Nadia Hironaka and Matthew Suib have worked as artistic collaborators since 2008. Their installation Provisional Monument for the New Revolution, a panoramic moving image, was on view in 2011 at the Institute of Contemporary Art in Philadelphia. Their piece The Fall (2010) was acquired by the Philadelphia Museum of Art for their permanent collection. Recently, they were recipients of residencies at the Headlands Center for the Arts and the Banff Centre. In fall of 2014, they debuted the Mural Arts Program’s first long-running moving image mural Ghosts of Philadelphia Industry.
With a collage oriented approach, the duo’s work has been known to employ immersive moving image installations with both appropriated and filmed imagery and unique sound installations and soundtracks. Their work plays with the modes for understanding different media and through different power structures of society. Often inverting narratives of convention and labor, their work collides imagery from various global histories, filmic history, the studio, the internet, and imagined futures.
Nadia Hironaka received her Masters of Fine Art from The Art Institute of Chicago and her Bachelors of Fine Art from The University of the Arts. Currently she resides in Philadelphia and is a professor at The Maryland Institute College of Art. She was a 2008 Pennsylvania Council on the Arts fellow and received a Pew Fellowship in the Arts in 2006. Her films and video installations have been exhibited internationally in: PULSAR Venezuela, Rencontres Internationals, The Den Haag Film and Video Festival, The Center for Contemporary Arts in Kitakyushu, Japan, The Pennsylvania Academy of Fine Arts, The Black Maria Film Festival, The Fabric Workshop and Museum (Philadelphia), The Institute of Contemporary Art at the University of Pennsylvania, The Galleries at Moore College of Art, and Vox Populi. Hironaka’s second solo museum exihibtion The Late Show was recently presented at Arizona State University Art Museum.

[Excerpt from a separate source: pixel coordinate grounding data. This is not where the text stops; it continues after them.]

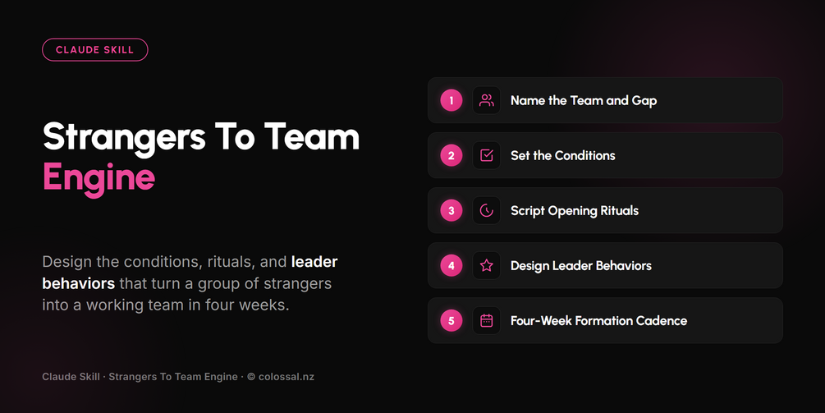Click the checkbox icon beside Set the Conditions
Screen dimensions: 825x413
(x=487, y=155)
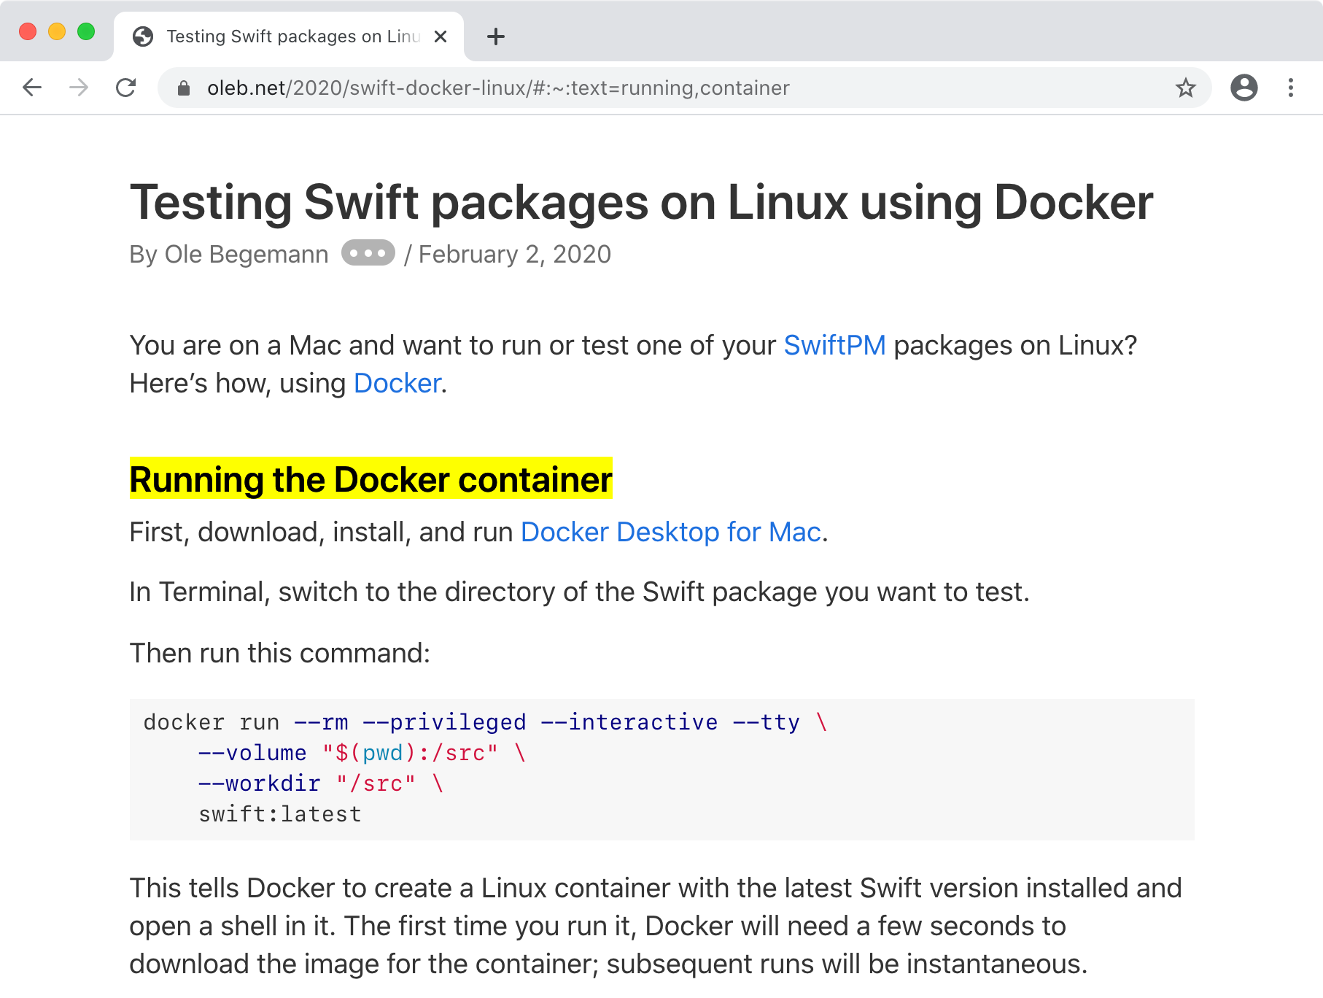The height and width of the screenshot is (998, 1323).
Task: Click the green macOS fullscreen button
Action: tap(86, 31)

Philadelphia-based artist Matthew Suib has exhibited installations, video/sound works and photographs internationally at venues including the Philadelphia Museum of Art, Kunstwerke Berlin, Mercer Union in Toronto, The Corcoran Gallery of Art, PS1 Contemporary Art Center, The Institute of Contemporary Art at the University of Pennsylvania, and the 2007 Moscow Biennale of Contemporary Art. His 2006 project Purified By Fire has been commissioned for exhibition in Miami, Chicago, Toronto, and Paris. He was awarded a Pew Fellowship in the Arts in 2011 and was a Pennsylvania Council on the Arts fellow in 2005. Suib was also a former member of the esteemed Philadelphia artist collective Vox Populi. He is a co-founder of Greenhouse Media, a leading producer and consultant for media content and installation in Philadelphia.